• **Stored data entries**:
== Segment start ==

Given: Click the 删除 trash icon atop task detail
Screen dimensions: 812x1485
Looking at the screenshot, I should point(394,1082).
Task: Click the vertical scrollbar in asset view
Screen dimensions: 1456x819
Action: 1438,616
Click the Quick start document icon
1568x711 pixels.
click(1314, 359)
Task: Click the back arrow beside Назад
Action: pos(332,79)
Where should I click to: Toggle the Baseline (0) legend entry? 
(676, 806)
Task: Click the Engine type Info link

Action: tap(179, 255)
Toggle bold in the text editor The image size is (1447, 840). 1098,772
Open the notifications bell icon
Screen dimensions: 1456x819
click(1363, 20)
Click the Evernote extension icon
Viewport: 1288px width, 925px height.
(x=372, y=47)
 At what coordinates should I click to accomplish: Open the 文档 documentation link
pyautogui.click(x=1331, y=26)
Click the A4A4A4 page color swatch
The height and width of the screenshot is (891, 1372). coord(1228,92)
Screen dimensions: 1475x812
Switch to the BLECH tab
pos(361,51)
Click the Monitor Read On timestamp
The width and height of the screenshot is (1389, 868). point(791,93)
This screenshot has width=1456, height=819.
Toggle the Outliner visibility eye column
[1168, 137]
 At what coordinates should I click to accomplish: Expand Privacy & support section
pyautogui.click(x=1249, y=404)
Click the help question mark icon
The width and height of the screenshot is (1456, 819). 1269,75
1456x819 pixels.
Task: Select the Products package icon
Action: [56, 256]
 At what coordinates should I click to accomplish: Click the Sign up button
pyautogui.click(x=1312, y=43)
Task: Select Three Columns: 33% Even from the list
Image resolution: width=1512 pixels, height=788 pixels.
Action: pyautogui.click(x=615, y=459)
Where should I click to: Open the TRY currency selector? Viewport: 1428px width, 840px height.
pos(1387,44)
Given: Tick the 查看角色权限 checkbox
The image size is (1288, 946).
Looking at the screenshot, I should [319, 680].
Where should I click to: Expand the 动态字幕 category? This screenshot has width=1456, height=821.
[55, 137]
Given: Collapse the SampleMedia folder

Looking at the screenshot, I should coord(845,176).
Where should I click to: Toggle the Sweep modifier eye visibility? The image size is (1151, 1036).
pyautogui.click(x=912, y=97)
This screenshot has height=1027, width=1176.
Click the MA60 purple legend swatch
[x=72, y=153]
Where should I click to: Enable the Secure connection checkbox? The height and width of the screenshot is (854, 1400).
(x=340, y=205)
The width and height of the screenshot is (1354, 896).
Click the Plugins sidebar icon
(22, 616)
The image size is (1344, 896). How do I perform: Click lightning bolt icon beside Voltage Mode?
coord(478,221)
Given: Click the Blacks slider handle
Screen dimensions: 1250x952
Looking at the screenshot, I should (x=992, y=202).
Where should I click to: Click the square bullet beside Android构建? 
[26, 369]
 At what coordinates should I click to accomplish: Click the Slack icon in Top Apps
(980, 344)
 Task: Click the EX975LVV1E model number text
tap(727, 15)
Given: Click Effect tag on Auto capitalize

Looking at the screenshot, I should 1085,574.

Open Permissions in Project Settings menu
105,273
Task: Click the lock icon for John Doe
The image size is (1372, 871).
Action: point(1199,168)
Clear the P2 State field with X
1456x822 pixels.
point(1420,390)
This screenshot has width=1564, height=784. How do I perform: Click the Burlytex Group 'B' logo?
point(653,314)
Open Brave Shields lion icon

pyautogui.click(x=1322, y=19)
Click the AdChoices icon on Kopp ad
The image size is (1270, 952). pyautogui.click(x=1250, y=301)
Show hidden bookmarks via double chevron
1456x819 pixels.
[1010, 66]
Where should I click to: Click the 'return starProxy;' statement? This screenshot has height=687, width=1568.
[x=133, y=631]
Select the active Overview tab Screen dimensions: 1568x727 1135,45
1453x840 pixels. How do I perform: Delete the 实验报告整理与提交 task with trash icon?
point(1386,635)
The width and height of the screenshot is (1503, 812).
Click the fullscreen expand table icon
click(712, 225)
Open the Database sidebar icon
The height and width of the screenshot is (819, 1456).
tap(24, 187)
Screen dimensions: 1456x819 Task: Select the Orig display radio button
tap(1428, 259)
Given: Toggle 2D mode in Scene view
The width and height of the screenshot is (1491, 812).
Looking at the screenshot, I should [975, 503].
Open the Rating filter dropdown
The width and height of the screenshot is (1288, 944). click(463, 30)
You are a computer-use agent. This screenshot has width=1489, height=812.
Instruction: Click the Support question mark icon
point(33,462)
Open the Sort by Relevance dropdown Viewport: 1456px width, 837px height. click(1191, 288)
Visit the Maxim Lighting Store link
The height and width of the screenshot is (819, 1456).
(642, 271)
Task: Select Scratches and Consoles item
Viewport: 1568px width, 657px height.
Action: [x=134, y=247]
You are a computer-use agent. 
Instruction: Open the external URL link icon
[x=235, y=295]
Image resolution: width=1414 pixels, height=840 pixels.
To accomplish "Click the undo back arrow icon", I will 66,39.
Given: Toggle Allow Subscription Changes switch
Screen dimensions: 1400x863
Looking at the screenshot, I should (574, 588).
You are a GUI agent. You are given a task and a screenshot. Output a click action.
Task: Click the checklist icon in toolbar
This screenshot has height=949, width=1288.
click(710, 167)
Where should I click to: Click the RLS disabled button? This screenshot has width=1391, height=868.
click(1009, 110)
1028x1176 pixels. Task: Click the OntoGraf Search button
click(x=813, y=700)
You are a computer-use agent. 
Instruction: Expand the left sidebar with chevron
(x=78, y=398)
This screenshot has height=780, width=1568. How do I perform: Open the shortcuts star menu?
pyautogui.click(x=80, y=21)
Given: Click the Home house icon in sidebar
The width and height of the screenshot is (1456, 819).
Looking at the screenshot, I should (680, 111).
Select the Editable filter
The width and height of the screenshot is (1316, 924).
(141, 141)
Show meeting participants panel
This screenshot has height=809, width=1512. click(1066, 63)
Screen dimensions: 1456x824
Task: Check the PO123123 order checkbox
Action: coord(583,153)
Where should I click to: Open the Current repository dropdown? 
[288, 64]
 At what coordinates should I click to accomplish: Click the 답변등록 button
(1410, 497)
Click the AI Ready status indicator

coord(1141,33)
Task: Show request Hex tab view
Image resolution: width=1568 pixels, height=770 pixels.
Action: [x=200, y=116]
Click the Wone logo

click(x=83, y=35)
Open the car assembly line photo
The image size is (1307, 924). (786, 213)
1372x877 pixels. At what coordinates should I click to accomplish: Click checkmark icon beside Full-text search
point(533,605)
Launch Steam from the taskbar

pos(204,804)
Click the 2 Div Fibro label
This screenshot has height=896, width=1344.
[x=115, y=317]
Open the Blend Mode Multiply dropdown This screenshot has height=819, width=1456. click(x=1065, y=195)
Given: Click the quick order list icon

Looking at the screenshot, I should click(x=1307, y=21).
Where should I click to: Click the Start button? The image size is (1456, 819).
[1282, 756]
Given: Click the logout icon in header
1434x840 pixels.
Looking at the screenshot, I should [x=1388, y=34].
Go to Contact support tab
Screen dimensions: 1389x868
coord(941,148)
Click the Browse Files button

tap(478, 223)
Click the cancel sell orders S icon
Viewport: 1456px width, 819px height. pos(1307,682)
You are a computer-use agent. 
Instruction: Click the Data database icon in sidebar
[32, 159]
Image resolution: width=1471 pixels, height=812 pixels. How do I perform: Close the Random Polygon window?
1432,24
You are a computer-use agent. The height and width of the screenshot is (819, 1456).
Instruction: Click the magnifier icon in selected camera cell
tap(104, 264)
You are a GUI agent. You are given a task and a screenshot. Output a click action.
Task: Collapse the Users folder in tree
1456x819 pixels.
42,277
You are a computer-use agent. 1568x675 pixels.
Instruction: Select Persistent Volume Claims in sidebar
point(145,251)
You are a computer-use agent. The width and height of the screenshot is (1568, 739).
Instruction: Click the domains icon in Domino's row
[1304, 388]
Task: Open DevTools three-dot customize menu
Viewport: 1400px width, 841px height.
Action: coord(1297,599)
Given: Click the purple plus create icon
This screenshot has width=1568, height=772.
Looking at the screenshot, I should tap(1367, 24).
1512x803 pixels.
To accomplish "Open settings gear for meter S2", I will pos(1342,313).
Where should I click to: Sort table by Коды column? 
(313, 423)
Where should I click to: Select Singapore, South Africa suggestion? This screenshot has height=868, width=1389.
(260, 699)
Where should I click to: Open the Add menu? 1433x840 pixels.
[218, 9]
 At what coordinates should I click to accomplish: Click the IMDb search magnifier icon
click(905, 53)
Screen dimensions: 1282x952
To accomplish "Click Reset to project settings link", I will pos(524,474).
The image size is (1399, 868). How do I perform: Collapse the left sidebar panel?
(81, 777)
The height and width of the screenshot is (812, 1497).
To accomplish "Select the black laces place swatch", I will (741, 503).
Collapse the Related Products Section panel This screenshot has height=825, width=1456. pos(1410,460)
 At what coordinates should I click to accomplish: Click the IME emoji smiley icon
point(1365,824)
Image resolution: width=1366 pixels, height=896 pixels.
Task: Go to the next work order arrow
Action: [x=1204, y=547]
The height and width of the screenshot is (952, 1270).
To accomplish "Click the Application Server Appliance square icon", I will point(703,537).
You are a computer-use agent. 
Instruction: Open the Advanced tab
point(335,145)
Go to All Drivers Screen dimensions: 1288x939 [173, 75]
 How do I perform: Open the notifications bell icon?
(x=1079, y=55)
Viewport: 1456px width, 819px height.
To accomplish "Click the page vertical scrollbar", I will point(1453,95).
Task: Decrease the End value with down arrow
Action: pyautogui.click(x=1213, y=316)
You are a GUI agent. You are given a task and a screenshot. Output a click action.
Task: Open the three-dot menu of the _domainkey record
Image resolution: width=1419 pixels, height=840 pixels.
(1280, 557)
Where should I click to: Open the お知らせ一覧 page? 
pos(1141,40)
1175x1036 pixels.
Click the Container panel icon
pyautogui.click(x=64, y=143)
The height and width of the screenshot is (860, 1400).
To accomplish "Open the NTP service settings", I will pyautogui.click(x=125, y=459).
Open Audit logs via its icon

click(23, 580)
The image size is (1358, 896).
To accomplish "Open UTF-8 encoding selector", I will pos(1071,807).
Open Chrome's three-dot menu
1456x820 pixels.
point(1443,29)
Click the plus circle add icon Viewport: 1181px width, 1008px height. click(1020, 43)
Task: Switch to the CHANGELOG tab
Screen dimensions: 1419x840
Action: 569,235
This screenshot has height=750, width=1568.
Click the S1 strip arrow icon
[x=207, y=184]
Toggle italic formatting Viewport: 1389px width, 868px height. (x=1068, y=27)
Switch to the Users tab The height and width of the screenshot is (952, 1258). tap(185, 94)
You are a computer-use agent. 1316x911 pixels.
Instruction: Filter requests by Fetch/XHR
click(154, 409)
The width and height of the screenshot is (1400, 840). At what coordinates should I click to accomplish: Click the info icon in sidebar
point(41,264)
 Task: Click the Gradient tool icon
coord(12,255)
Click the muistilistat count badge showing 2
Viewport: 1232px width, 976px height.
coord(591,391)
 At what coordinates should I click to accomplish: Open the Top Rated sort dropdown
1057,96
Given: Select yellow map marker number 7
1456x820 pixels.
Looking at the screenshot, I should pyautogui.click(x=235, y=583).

== Segment end ==

There is a line above that contains "How do I perform: Open the notifications". Copy it and all later lines through the last, exactly, and leave out the rest.

 How do I perform: Open the notifications bell icon?
(x=1079, y=55)
Viewport: 1456px width, 819px height.
To accomplish "Click the page vertical scrollbar", I will point(1453,95).
Task: Decrease the End value with down arrow
Action: pyautogui.click(x=1213, y=316)
You are a GUI agent. You are given a task and a screenshot. Output a click action.
Task: Open the three-dot menu of the _domainkey record
Image resolution: width=1419 pixels, height=840 pixels.
(1280, 557)
Where should I click to: Open the お知らせ一覧 page? 
pos(1141,40)
1175x1036 pixels.
Click the Container panel icon
pyautogui.click(x=64, y=143)
The height and width of the screenshot is (860, 1400).
To accomplish "Open the NTP service settings", I will pyautogui.click(x=125, y=459).
Open Audit logs via its icon

click(23, 580)
The image size is (1358, 896).
To accomplish "Open UTF-8 encoding selector", I will pos(1071,807).
Open Chrome's three-dot menu
1456x820 pixels.
point(1443,29)
Click the plus circle add icon Viewport: 1181px width, 1008px height. click(1020, 43)
Task: Switch to the CHANGELOG tab
Screen dimensions: 1419x840
Action: 569,235
This screenshot has height=750, width=1568.
Click the S1 strip arrow icon
[x=207, y=184]
Toggle italic formatting Viewport: 1389px width, 868px height. (x=1068, y=27)
Switch to the Users tab The height and width of the screenshot is (952, 1258). tap(185, 94)
You are a computer-use agent. 1316x911 pixels.
Instruction: Filter requests by Fetch/XHR
click(154, 409)
The width and height of the screenshot is (1400, 840). At what coordinates should I click to accomplish: Click the info icon in sidebar
point(41,264)
 Task: Click the Gradient tool icon
coord(12,255)
Click the muistilistat count badge showing 2
Viewport: 1232px width, 976px height.
coord(591,391)
 At what coordinates should I click to accomplish: Open the Top Rated sort dropdown
1057,96
Given: Select yellow map marker number 7
1456x820 pixels.
Looking at the screenshot, I should pyautogui.click(x=235, y=583).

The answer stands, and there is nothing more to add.